Coca-Cola to Penalize Outside Law Firms for Not Being Diverse Enough
Coca-Cola has rolled out new diversity guidelines for outside legal counsel, including requiring law firms to provide 30 percent of billed time from “diverse attorneys,” of which at least half must be African American.
Bradley Gayton, general counsel for Coca-Cola, introduced the guidelines with a “heavy heart,” telling law firms in a Jan. 28 letter that diversity measures taken by the company—like scorecards, summits, committees, and action plans—are not working and “we have a crisis on our hands.”
“We need to commit ourselves to specific actions that will accelerate the diversity of the legal profession,” Gayton wrote.
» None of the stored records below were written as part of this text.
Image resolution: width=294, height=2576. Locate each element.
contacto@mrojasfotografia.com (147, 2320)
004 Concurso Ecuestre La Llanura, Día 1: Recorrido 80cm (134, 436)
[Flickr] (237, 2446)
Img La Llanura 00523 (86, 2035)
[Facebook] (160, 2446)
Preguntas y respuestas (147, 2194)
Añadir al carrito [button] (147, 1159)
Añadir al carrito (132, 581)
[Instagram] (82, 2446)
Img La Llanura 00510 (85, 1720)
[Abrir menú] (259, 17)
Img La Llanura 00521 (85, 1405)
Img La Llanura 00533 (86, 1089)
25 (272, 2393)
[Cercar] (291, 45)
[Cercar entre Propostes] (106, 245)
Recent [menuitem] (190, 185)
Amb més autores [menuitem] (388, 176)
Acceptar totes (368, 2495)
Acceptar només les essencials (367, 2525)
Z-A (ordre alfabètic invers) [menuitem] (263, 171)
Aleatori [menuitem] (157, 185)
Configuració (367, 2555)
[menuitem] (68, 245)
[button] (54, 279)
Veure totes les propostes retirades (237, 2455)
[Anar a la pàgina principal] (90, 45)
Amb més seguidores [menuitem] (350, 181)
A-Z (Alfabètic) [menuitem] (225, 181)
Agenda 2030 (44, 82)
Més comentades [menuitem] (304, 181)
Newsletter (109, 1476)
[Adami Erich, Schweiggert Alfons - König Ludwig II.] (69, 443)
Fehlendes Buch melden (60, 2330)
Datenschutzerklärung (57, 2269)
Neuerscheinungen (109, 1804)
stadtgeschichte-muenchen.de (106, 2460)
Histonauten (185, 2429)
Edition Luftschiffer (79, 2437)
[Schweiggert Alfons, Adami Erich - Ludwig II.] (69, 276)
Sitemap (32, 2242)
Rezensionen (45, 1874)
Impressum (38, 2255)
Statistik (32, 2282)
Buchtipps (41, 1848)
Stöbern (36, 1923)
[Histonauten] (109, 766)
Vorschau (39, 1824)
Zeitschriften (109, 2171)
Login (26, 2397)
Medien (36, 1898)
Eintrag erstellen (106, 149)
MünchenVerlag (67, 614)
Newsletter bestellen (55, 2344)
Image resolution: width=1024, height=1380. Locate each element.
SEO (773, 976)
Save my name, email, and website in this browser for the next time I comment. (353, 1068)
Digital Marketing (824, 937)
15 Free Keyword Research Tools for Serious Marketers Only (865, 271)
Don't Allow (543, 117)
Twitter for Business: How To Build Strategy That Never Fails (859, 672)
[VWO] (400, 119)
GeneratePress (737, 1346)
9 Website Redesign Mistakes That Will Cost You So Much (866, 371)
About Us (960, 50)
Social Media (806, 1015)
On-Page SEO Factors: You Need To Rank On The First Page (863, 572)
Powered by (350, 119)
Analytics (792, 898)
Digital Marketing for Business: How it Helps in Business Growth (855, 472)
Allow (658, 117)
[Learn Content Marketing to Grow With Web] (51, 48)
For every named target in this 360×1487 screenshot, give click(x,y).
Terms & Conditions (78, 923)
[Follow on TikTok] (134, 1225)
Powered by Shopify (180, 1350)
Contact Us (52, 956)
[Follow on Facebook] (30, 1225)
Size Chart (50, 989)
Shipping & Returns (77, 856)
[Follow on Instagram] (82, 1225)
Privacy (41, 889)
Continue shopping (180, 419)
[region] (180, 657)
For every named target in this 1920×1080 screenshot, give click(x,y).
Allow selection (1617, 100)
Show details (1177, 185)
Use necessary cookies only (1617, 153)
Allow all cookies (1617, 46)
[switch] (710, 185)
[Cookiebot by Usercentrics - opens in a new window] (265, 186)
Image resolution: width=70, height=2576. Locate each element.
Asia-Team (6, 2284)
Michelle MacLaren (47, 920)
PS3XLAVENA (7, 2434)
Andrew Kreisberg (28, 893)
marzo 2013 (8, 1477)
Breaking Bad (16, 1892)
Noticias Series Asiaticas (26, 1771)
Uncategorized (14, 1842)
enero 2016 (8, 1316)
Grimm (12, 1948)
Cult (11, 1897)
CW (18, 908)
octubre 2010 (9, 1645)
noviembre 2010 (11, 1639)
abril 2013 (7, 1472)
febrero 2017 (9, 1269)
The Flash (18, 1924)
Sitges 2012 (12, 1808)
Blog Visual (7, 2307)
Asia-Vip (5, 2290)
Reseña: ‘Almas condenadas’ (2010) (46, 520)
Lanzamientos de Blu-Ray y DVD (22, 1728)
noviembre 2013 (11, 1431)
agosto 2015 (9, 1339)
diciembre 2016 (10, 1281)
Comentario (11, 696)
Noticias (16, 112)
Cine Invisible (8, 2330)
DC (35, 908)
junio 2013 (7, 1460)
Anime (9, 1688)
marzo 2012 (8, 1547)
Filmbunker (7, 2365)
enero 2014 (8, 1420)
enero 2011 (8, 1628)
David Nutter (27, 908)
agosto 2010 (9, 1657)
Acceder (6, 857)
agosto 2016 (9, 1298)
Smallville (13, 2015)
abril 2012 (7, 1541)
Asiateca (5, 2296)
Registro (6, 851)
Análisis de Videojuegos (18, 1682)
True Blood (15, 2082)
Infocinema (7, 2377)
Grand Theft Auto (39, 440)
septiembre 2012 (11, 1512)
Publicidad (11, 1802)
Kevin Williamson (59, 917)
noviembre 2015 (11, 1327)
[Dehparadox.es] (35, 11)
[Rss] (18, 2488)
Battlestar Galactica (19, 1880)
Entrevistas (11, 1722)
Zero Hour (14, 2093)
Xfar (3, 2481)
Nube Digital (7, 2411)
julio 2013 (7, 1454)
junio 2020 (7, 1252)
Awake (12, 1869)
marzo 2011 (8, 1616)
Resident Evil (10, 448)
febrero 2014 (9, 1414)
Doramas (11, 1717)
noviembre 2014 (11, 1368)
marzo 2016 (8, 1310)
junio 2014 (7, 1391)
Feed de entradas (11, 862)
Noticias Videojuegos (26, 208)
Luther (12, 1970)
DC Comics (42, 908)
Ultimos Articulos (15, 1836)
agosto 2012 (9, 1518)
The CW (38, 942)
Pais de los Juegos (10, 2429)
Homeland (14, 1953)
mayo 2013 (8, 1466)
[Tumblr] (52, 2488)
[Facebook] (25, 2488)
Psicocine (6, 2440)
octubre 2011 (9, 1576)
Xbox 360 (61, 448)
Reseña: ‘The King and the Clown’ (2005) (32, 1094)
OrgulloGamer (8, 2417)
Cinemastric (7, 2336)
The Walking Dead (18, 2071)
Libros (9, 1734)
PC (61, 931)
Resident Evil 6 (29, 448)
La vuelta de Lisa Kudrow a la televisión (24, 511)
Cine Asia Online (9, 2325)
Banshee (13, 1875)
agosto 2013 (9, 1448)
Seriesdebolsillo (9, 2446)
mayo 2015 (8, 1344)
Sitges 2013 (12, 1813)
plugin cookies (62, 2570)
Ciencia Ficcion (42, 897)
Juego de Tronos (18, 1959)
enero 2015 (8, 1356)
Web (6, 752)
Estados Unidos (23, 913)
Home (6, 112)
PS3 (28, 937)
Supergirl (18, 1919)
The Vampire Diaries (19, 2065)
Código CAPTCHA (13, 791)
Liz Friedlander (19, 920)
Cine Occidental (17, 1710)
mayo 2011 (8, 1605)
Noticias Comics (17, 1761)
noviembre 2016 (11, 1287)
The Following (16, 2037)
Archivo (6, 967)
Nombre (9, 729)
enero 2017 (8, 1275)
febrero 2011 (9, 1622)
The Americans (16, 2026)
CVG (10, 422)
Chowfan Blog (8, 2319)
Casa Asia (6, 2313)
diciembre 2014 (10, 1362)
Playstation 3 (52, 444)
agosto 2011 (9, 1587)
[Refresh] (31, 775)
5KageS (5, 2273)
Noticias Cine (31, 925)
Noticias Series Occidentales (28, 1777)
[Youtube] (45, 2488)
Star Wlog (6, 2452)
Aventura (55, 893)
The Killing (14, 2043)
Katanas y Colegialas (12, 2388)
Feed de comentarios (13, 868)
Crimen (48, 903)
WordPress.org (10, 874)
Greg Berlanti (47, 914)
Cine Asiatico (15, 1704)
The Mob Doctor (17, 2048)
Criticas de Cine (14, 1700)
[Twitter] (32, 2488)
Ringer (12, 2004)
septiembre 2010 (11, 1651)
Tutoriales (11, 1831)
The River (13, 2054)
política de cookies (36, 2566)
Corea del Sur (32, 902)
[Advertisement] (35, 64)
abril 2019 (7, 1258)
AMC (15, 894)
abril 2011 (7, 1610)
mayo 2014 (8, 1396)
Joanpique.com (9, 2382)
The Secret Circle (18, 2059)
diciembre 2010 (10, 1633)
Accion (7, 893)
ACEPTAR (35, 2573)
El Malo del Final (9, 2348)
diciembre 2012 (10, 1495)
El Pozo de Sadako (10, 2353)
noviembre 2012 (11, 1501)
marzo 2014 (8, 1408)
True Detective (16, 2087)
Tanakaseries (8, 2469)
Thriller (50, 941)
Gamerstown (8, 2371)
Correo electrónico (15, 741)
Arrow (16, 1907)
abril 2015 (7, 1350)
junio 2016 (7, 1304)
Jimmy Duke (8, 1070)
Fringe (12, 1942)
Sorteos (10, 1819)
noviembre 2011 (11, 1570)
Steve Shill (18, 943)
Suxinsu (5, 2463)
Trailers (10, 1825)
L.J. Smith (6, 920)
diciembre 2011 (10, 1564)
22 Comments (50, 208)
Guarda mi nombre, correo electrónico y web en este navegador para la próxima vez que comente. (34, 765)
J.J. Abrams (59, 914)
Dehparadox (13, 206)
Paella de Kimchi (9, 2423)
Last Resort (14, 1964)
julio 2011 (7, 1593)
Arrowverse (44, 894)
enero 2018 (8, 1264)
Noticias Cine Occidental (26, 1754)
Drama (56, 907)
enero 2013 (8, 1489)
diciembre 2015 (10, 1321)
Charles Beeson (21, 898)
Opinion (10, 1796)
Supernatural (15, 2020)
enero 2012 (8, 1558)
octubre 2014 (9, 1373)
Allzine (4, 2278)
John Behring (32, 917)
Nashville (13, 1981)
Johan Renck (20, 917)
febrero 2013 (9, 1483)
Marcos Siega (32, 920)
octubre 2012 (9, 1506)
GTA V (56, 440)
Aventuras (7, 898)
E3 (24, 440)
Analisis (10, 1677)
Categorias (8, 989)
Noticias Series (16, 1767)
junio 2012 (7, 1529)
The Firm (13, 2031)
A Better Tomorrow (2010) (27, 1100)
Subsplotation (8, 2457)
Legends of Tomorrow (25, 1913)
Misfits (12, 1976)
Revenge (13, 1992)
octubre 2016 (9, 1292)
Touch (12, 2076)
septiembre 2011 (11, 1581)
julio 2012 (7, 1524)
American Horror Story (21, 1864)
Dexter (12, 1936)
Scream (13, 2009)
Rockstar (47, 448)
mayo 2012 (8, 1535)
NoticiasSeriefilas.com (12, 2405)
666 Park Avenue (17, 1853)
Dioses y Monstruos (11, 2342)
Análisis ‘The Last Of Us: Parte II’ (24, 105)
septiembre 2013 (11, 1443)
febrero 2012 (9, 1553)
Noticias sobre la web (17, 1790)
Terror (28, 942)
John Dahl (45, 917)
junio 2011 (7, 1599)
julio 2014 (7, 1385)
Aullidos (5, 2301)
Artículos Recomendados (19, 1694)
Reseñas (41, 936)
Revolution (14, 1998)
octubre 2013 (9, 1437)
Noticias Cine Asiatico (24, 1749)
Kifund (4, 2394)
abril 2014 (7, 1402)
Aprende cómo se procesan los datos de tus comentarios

The American Bar Association (ABA) reported last year (pdf) that, while the percentage of men and women of color in the legal profession in the United States has grown by around three percentage points to 14.1 percent over the past decade, “white men and women are still overrepresented in the legal profession compared with their presence in the overall U.S. population.”
For example, the ABA noted in the report that African Americans make up about 13 percent of the U.S. population, while around five percent of attorneys in the United States are black.
Hans Bader, a civil rights lawyer, told the Daily Wire that targets in affirmative action programs should not be tied to the general population but to the qualified labor pool and described the Coca-Cola’s new guidelines as “illegal.”
In terms of billing commitments, Coca-Cola’s new guidelines also stipulate an “ultimate aspiration” of tightening the quota further to 50 percent from the broader category of diverse attorneys, with half of those having to be black.
Acknowledging that the plan is “far from perfect,” Gayton wrote that that Coca-Cola believes “it offers greater promise than continuing down the current path hoping to reach a different destination.”
To incentivize law firms to meet Coca-Cola’s new diversity goals, they will be required to provide a plan for reaching the objectives and if two quarterly reviews show that they have failed to meet them, they’ll see their fees cut by 30 percent. Further failure to observe the guidelines may result in the firm being denied consideration for Coca-Cola legal work.
Coca-Cola will also establish a panel of preferred firms, with the guidelines noting that meeting the new diversity commitments “will be a significant factor in determining your firm’s inclusion and ongoing status on the panel.”
In a recent interview with Attorney at Law Magazine, Gayton said he hopes other companies will follow Coca-Cola’s lead and impose similar diversity measures.